- OBJECTIVE
Recast each text line of the records below as a Markdown table with the columns "No." and "Line", numbering the rows and skipping blank lines. Omit the pictures from your answer.

(Data drawn from a collection)
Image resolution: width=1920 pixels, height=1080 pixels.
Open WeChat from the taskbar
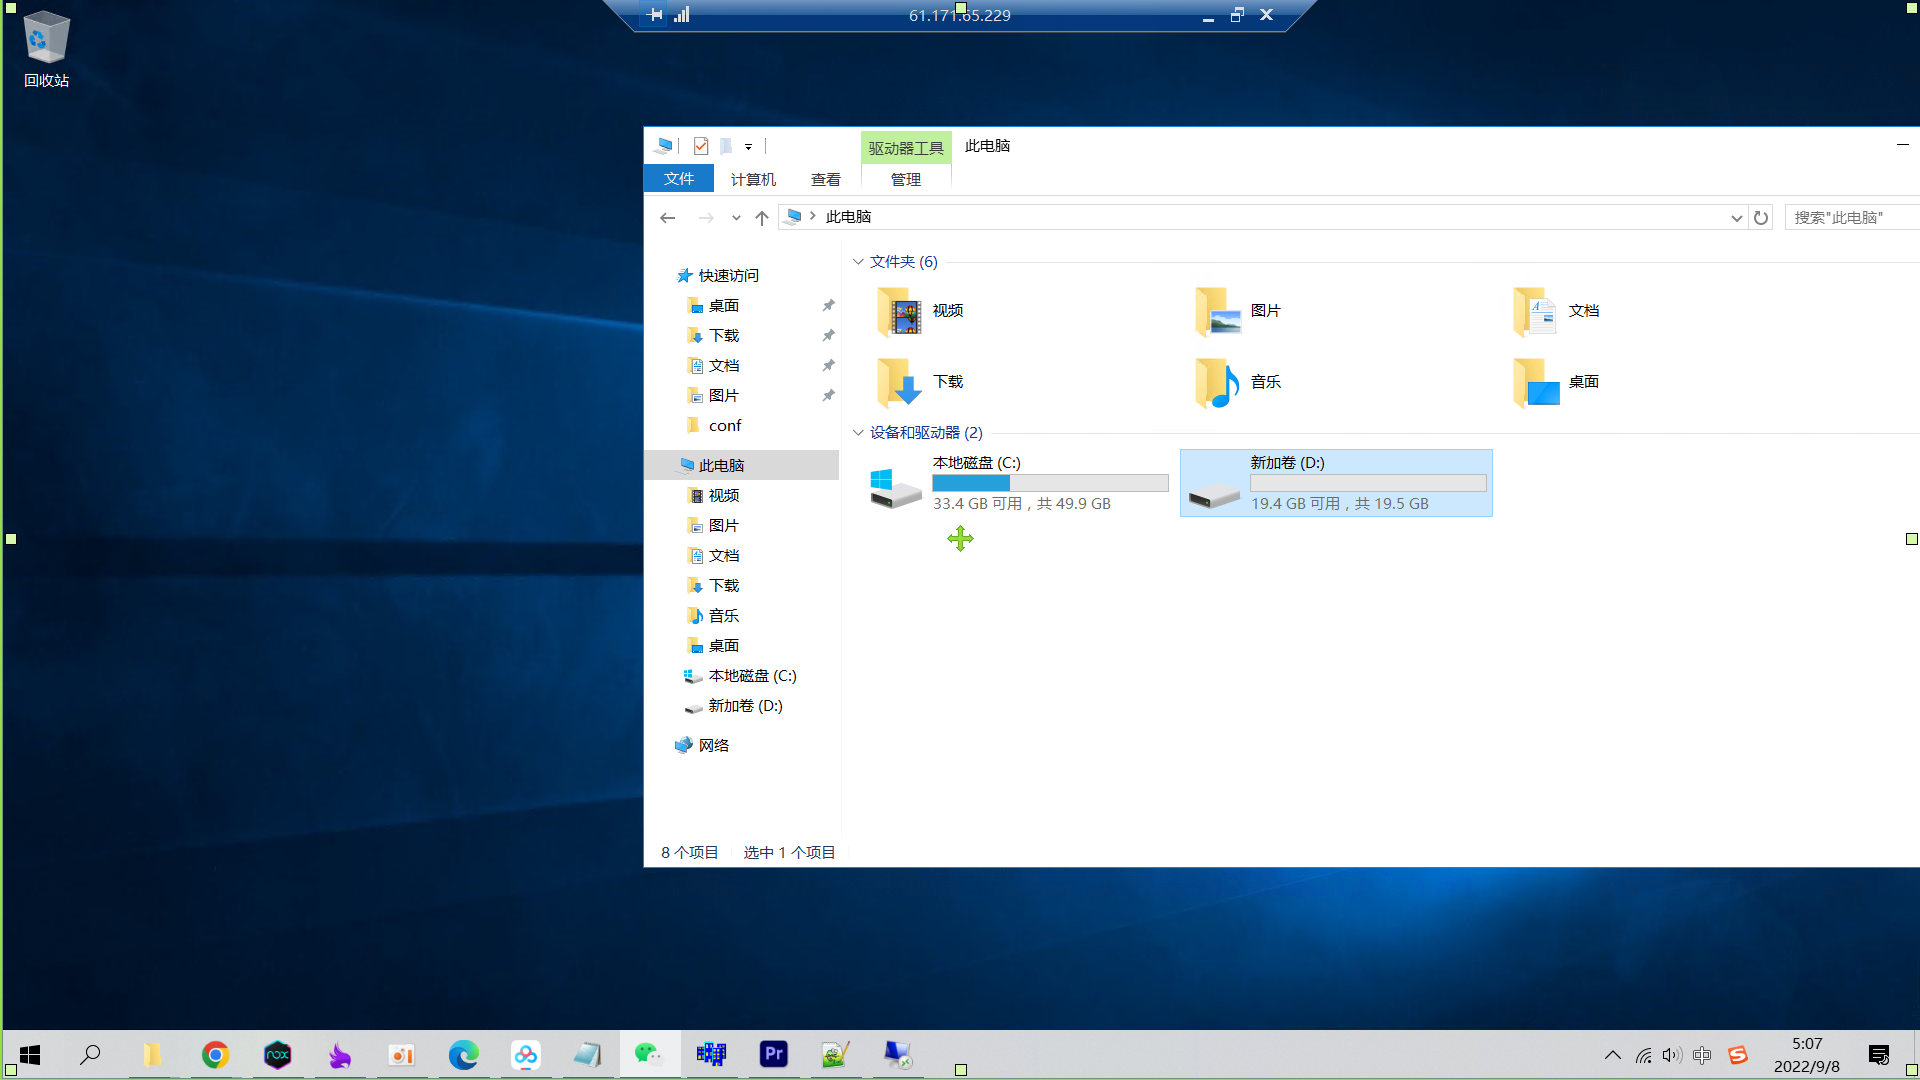(x=650, y=1055)
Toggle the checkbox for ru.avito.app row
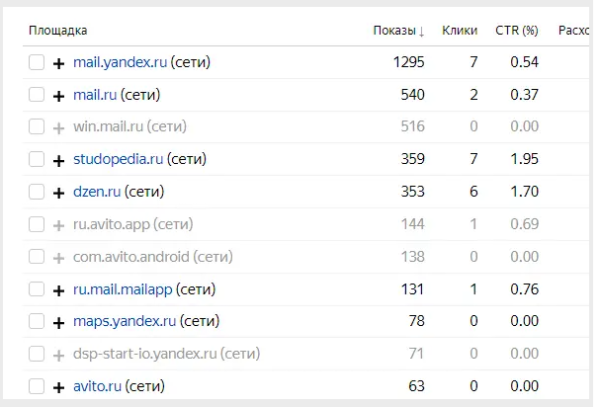Image resolution: width=600 pixels, height=407 pixels. click(37, 225)
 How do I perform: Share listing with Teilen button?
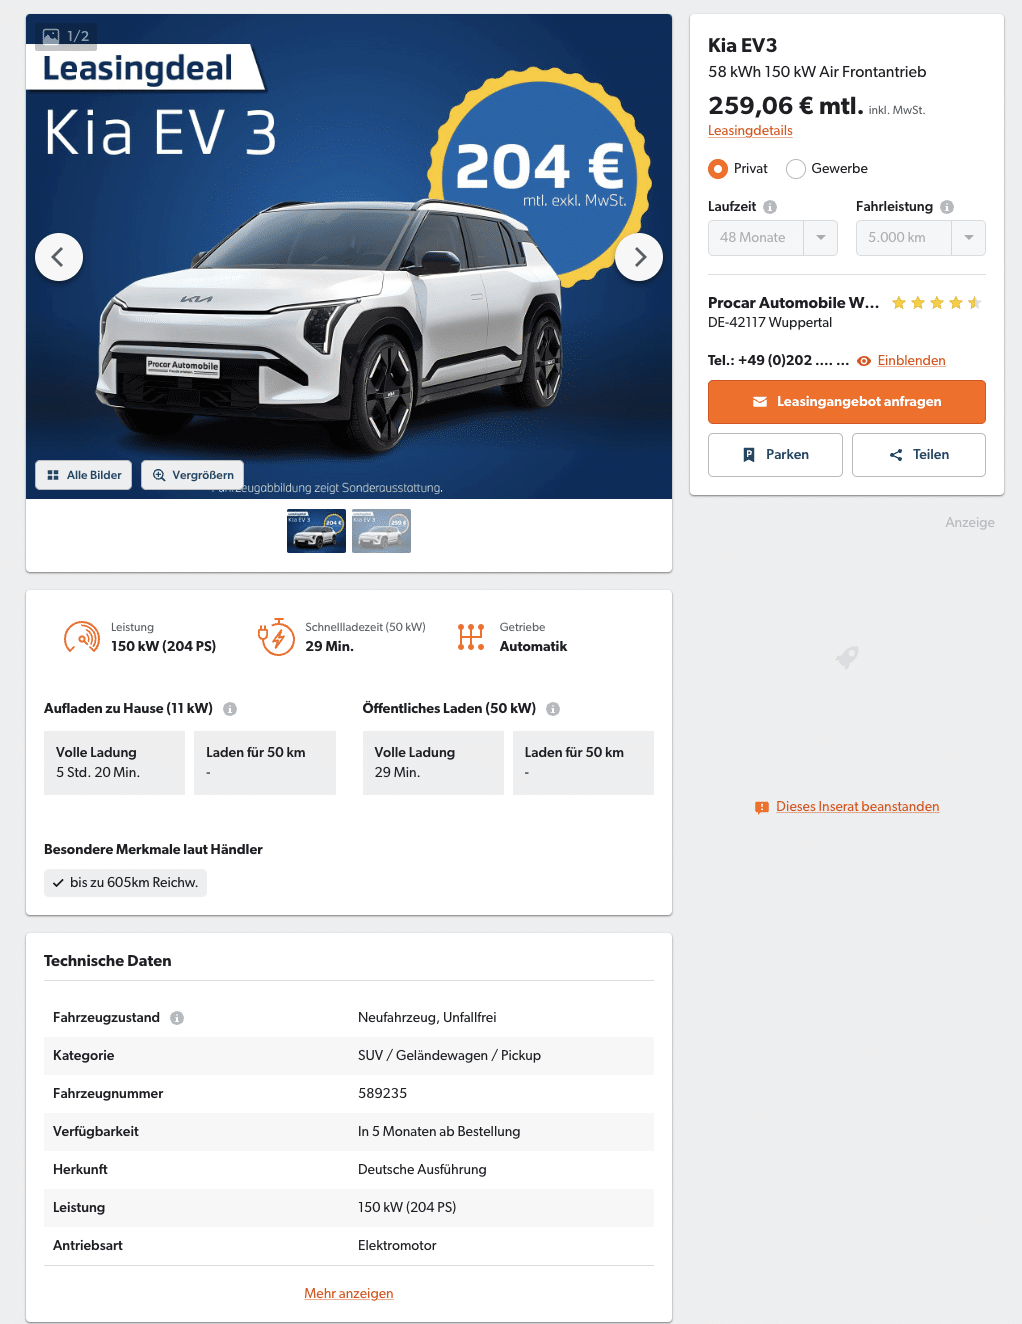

- THE COMPLETED TASK
| No. | Line |
|---|---|
| 1 | Image resolution: width=1920 pixels, height=1080 pixels. |
| 2 | Open WeChat from the taskbar |
| 3 | (x=650, y=1055) |
| 4 | Toggle the checkbox for ru.avito.app row |
| 5 | Image resolution: width=600 pixels, height=407 pixels. click(37, 225) |
| 6 |  How do I perform: Share listing with Teilen button? |